30 juin-2 juil. 2025 Nantes (France)
Responsable mais pas louable
Patricia Sanchez Oliva  1@  
1 : Université de Neuchâtel

Responsable mais pas blâmable

La thèse de l'imputabilité stricte (Strict Answerability Thesis) soutient qu'une personne peut être moralement responsable d'un préjudice, et donc devoir y répondre, même si elle n'est pas blâmable[1]. Cela explique pourquoi des agents comme le chauffeur de camion de Williams – qui, sans faute de sa part, tue accidentellement un enfant – sont tenus de s'excuser, illustrant une responsabilité « faible » distincte de la blâmabilité[2].

Cependant, cette thèse crée une asymétrie problématique entre la responsabilité négative (mauvaise action) et positive (bonne action). Contrairement à la responsabilité négative, la responsabilité positive ne semble pas impliquer l'obligation de répondre : on n'a pas l'obligation de répondre de l'action d'avoir sauvé un enfant. La difficulté à l'heure de définir la responsabilité positive rend invraisemblable qu'elle puisse exister en étant distincte de la louabilité.
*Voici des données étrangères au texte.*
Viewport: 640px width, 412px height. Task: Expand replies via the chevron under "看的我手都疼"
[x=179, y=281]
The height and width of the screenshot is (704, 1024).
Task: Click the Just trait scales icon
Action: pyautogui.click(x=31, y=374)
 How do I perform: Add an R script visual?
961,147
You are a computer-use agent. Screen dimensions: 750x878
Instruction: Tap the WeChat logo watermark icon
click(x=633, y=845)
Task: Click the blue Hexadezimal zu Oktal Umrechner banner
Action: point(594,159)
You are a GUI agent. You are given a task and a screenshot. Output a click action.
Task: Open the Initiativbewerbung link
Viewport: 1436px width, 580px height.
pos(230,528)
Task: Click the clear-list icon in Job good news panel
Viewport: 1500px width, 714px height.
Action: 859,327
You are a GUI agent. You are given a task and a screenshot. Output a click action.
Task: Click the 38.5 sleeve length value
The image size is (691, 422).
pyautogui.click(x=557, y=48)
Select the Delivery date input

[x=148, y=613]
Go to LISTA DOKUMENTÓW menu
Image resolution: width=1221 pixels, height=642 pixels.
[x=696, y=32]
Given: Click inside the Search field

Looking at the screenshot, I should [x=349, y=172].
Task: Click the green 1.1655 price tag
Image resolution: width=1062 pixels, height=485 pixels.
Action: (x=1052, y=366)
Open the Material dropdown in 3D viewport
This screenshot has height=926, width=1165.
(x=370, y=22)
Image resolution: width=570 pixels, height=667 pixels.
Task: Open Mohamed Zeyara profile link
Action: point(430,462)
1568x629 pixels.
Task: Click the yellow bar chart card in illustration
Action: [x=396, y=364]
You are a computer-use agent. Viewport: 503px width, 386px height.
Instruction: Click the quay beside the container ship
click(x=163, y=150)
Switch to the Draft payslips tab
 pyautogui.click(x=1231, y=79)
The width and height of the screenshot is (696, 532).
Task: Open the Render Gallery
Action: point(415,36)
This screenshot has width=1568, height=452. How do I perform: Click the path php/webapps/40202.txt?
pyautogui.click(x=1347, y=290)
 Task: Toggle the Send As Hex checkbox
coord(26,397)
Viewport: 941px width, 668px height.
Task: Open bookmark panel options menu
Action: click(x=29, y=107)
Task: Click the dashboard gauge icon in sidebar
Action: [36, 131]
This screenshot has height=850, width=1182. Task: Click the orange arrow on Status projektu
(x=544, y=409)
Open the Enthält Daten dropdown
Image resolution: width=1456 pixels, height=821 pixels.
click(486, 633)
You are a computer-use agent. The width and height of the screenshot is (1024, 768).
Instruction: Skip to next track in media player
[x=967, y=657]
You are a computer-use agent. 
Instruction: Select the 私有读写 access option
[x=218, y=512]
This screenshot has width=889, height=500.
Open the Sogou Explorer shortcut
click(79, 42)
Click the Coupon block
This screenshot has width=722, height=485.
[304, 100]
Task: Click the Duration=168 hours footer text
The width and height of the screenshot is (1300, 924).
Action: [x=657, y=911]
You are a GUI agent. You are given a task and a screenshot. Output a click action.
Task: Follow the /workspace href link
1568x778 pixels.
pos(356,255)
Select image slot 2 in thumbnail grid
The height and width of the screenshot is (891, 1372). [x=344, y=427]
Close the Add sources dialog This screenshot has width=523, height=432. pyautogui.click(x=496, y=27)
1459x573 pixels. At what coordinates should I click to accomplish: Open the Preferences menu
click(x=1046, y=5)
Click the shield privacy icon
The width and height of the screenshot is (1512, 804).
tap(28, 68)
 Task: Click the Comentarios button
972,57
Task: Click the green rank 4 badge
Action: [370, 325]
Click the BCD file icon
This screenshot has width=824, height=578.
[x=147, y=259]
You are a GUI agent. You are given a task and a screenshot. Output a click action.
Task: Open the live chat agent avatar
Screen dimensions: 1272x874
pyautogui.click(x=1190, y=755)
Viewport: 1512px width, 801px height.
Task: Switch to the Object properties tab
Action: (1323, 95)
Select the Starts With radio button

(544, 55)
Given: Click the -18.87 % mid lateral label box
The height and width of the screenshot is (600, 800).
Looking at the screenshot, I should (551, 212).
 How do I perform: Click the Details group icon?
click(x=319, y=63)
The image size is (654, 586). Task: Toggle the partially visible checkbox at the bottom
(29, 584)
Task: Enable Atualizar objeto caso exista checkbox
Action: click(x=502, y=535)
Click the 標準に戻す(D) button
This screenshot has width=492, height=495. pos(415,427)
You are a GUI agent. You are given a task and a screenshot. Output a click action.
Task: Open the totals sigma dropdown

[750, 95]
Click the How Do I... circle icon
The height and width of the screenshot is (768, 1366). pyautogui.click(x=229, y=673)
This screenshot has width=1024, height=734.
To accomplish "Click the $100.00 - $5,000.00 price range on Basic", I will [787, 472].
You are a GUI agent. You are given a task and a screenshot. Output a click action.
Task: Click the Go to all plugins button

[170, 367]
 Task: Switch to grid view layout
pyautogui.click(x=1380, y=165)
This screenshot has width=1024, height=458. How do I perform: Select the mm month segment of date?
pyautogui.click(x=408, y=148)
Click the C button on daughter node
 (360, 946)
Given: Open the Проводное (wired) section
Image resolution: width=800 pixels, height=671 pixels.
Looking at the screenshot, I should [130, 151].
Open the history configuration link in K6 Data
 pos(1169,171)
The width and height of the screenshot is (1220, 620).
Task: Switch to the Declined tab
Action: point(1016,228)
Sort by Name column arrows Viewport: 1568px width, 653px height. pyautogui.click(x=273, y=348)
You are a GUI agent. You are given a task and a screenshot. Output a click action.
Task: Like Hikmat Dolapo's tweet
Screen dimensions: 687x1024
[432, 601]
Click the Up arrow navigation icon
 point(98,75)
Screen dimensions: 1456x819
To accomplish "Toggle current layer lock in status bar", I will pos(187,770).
Trois solutions émergent : (1) accepter l'asymétrie en limitant la thèse de l'imputabilité stricte aux mauvaises actions[3] ; (2) rejeter la thèse pour sauvegarder la symétrie ; ou (3) conserver cette thèse tout en défendant une symétrie partielle, ce que je soutiens. Cela implique que l'on peut être responsable d'une bonne action sans être louable.

La responsabilité négative et positive se caractérisent par l'obligation de répondre de son action mais l'ambiguïté de « répondre » est clé. Dans la responsabilité négative, cela implique reconnaitre son imputabilité et exprimer son regret, mais cela n'implique pas expliciter ses excuses, c'est-è-dire, les considérations qui bloquent sa blâmabilité. Le chauffeur de camion pourrait se laisser blâmer injustement sans pour autant enfreindre une obligation morale. Le contraire est vrai pour la responsabilité positive. Un agent responsable d'une bonne action n'est pas obligé de reconnaitre son imputabilité, mais il a l'obligation morale de rendre explicites les facteurs qui bloquent sa louabilité. Cette approche maintient la thèse de l'imputabilité stricte tout en défendant une symétrie conceptuelle entre responsabilité positive et négative.


[1] Voir Kiener, M. (2024). Strict Moral Answerability. Ethics134(3), 360–386 et Duff, A. (2007). Answering for Crime: Responsibility and Liability in the Criminal Law. Hart.

[2] Williams, B. (1981). Moral Luck: Philosophical Papers 1973–1980. Cambridge University Press.

[3] Comme le fait Austin, J. (1957). A Plea for Excuses. Proceedings of the Aristotelian Society57, 1–30.